Stored items:
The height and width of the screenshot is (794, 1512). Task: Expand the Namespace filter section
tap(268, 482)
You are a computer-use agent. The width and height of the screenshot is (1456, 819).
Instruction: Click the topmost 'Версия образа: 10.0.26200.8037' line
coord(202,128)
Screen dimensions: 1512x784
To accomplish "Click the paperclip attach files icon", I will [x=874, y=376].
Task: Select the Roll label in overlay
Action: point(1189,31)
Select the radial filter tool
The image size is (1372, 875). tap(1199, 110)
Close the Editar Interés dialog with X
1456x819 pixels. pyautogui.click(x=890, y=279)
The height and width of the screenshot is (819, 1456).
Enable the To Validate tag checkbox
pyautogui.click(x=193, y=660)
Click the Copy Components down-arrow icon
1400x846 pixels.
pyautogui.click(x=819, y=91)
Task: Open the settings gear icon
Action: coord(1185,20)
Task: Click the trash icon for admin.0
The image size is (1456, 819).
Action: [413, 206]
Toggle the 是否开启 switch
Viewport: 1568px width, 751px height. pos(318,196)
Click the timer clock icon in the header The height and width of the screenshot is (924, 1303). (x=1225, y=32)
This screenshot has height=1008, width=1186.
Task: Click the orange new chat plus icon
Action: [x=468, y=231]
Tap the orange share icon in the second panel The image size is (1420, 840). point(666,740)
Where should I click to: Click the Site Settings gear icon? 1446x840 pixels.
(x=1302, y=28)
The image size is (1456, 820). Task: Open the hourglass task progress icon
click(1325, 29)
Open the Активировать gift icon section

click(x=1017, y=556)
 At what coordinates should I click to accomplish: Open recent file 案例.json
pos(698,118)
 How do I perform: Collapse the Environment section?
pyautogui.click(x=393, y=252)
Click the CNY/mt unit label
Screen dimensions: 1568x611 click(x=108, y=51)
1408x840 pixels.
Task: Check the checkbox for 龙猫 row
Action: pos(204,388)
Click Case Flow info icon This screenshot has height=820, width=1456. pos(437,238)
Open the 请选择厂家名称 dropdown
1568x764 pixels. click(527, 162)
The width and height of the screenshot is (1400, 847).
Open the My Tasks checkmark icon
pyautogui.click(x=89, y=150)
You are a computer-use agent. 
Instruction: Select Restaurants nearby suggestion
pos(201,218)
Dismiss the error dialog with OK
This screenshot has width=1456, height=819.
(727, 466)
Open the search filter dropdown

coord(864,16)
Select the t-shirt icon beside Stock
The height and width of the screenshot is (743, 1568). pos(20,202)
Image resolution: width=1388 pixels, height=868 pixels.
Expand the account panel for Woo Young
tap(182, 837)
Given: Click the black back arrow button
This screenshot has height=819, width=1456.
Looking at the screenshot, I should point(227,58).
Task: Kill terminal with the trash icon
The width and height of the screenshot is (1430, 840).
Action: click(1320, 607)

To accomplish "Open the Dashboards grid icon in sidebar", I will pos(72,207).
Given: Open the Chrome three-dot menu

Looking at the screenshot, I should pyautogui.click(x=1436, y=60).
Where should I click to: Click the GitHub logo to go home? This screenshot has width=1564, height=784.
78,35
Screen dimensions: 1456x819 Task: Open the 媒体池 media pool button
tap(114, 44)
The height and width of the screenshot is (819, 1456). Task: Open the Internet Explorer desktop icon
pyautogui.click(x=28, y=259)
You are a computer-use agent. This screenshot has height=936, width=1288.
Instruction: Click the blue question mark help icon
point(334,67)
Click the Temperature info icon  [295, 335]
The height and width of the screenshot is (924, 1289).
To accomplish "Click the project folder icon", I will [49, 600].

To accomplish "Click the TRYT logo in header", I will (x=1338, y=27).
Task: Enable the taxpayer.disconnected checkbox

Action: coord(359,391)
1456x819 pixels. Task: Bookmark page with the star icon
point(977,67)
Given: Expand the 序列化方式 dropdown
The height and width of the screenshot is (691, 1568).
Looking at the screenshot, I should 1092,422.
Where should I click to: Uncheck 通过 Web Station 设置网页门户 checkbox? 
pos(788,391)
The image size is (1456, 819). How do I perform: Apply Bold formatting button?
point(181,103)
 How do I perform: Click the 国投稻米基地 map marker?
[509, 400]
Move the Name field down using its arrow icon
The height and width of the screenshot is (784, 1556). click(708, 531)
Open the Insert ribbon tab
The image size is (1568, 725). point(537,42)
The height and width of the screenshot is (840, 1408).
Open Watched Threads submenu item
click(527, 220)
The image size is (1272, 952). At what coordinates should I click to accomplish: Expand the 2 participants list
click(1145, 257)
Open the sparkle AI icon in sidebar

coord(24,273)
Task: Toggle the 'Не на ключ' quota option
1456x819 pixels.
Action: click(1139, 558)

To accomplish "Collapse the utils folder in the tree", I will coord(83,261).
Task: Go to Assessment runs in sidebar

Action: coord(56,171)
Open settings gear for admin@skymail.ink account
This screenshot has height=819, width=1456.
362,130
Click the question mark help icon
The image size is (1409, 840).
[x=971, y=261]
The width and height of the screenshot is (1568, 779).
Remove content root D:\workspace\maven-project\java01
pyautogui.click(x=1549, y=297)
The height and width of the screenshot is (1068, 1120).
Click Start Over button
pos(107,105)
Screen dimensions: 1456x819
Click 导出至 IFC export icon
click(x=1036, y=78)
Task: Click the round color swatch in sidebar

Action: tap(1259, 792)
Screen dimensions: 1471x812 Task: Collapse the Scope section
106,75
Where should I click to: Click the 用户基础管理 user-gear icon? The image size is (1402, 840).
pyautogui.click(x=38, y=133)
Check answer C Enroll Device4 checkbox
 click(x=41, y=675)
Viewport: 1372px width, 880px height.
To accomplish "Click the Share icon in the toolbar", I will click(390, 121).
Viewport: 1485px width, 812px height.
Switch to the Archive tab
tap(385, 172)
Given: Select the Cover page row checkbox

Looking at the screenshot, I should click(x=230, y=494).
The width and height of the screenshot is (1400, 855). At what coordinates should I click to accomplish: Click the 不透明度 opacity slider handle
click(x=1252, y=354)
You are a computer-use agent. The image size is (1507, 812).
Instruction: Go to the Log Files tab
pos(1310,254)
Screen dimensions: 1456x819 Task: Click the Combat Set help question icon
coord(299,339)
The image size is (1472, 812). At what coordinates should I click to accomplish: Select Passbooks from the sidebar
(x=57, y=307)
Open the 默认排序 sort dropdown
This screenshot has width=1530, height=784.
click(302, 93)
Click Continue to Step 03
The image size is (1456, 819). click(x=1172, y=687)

#### THE PROBLEM:
Taking the lines above one at a time, give the number of them that contain the string "agent". Add nothing else.

#### EXERCISE OUTPUT:
4